Should the word "computer" occur in a line of the records, copy that line.

[Stored records]
※ ※ ※
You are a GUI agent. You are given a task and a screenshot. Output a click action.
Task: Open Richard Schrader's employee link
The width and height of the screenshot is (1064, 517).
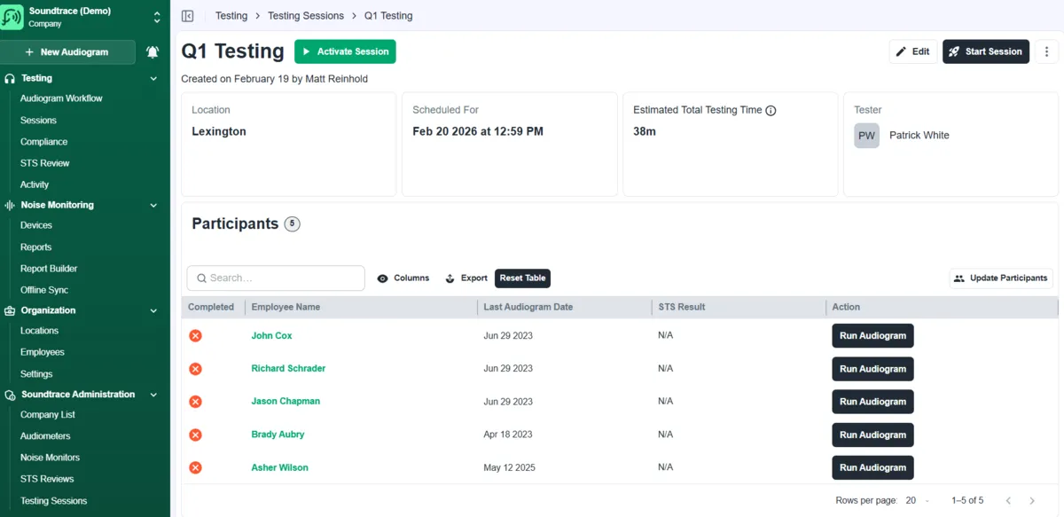coord(288,368)
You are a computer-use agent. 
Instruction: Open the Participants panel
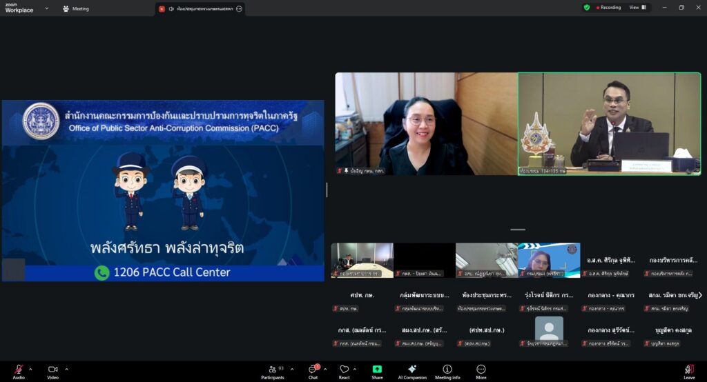pos(273,370)
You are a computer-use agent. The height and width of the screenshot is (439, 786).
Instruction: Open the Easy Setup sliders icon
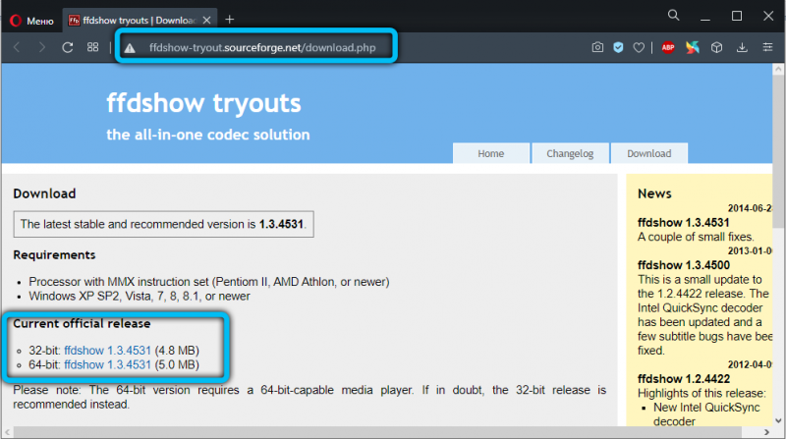[767, 47]
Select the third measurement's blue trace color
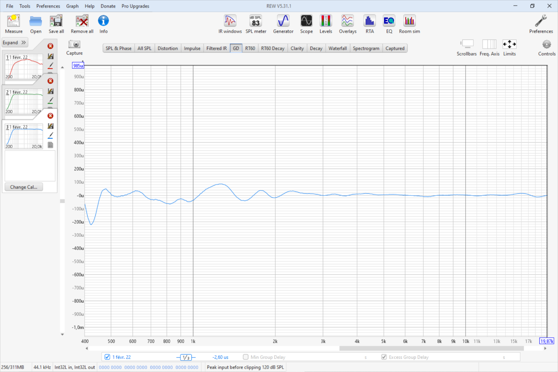The height and width of the screenshot is (372, 558). click(x=50, y=136)
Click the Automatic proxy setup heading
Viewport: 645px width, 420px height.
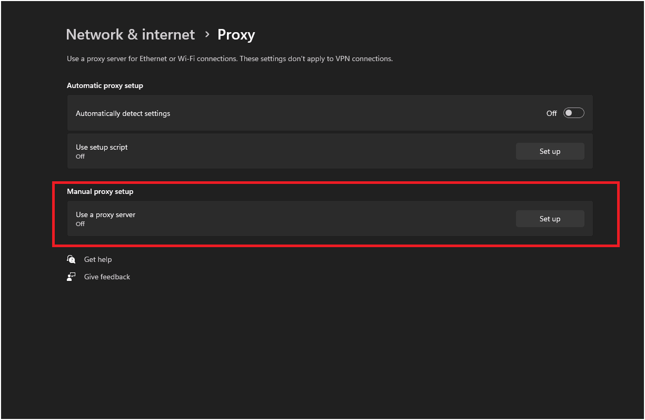(x=105, y=85)
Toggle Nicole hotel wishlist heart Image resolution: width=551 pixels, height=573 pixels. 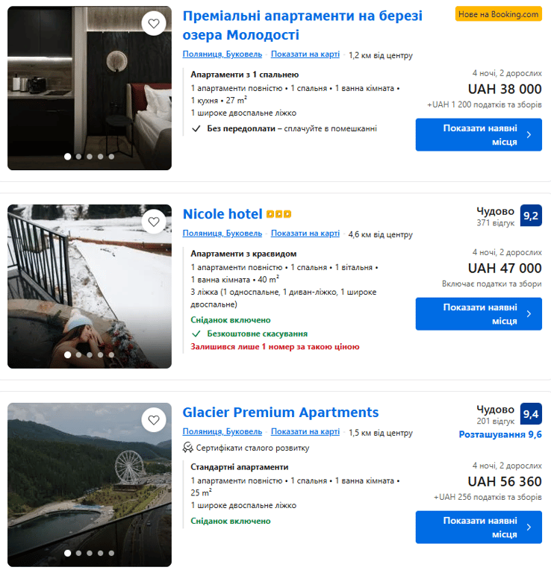point(154,222)
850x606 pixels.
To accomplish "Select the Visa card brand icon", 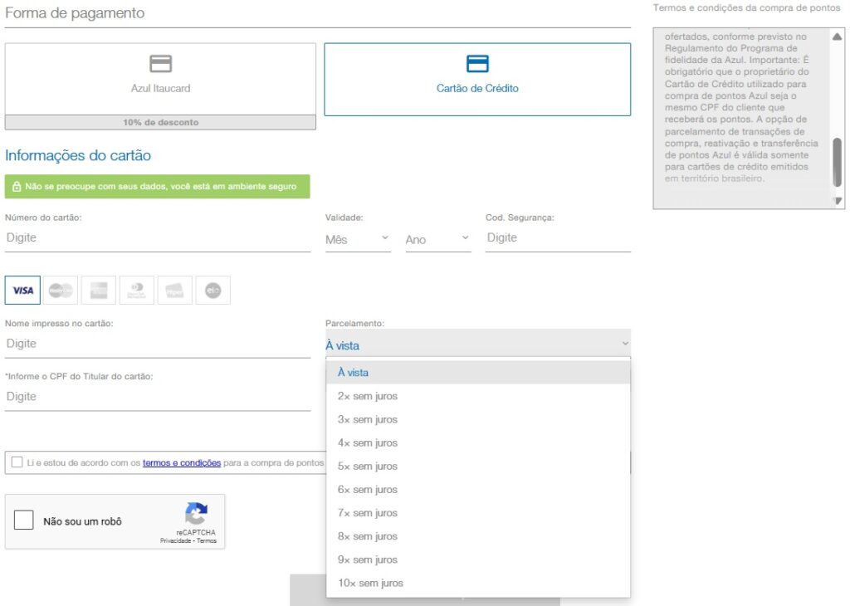I will point(22,291).
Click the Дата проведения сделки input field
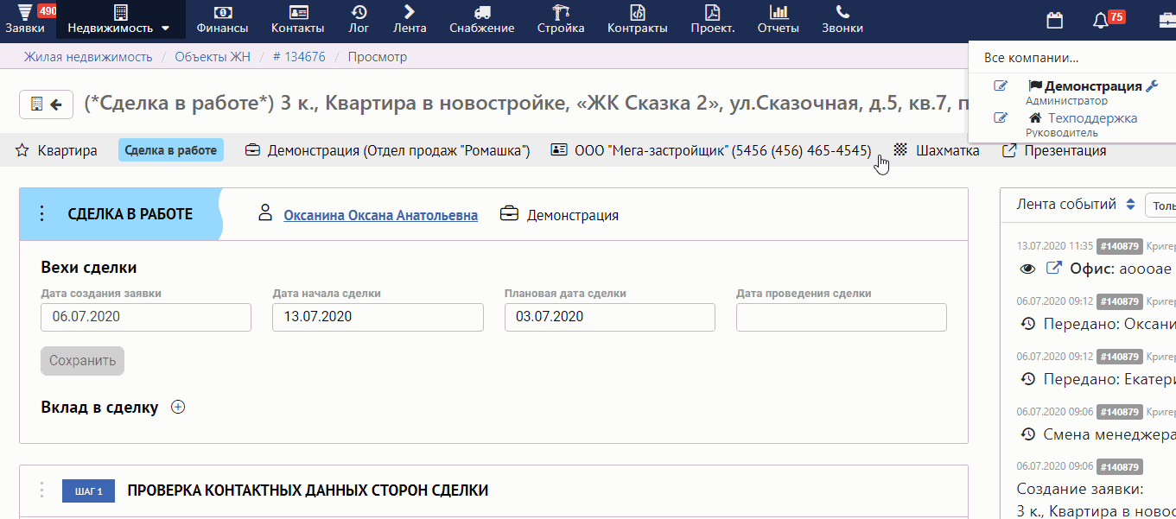 pyautogui.click(x=842, y=317)
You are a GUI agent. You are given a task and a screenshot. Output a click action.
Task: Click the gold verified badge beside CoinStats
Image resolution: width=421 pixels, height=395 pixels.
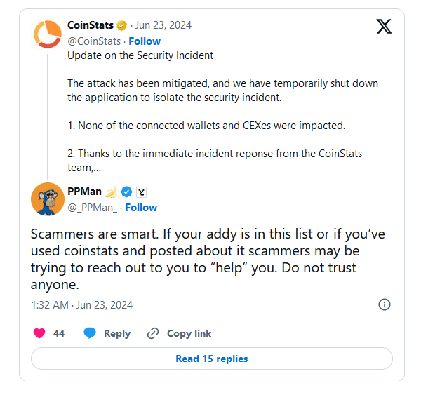(x=122, y=26)

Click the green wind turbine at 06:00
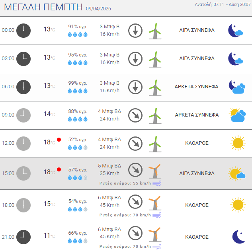click(x=155, y=87)
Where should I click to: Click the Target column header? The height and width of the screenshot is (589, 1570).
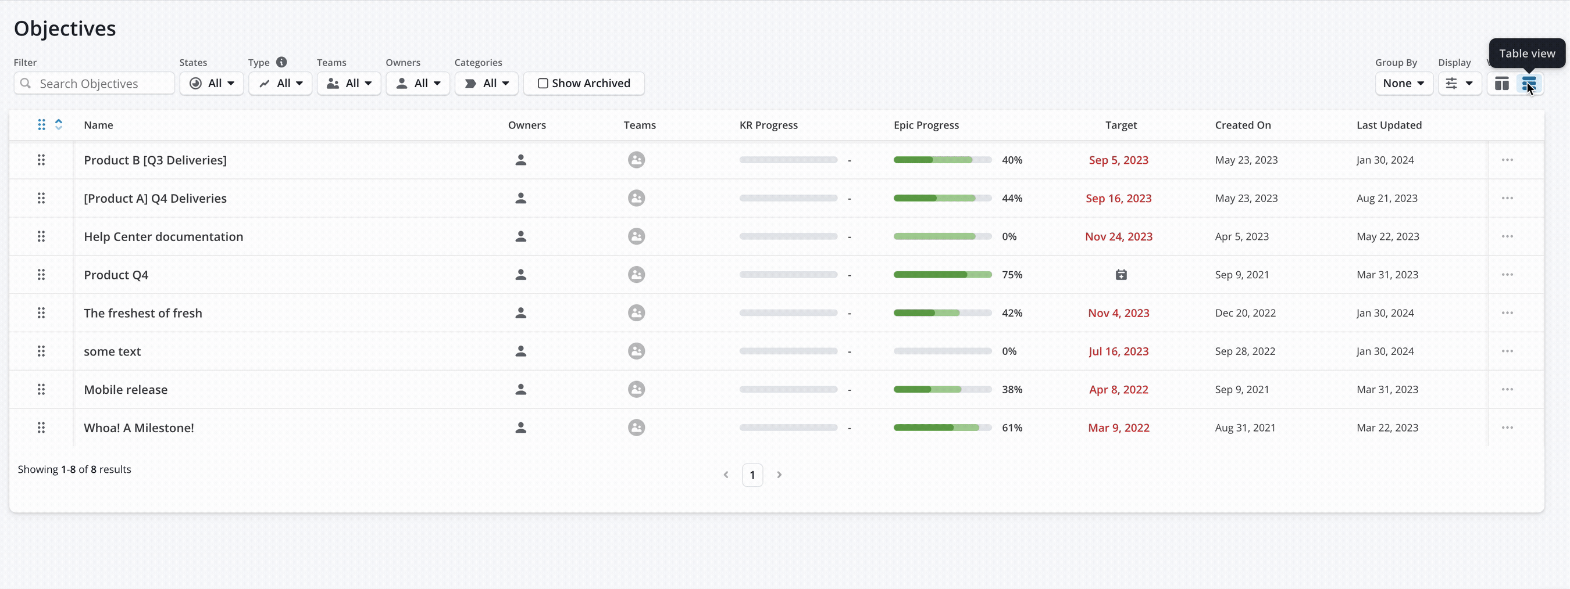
※ ※ ※
#### Response to the task:
You are a computer-use agent. 
You are a computer-use agent. The height and width of the screenshot is (439, 786).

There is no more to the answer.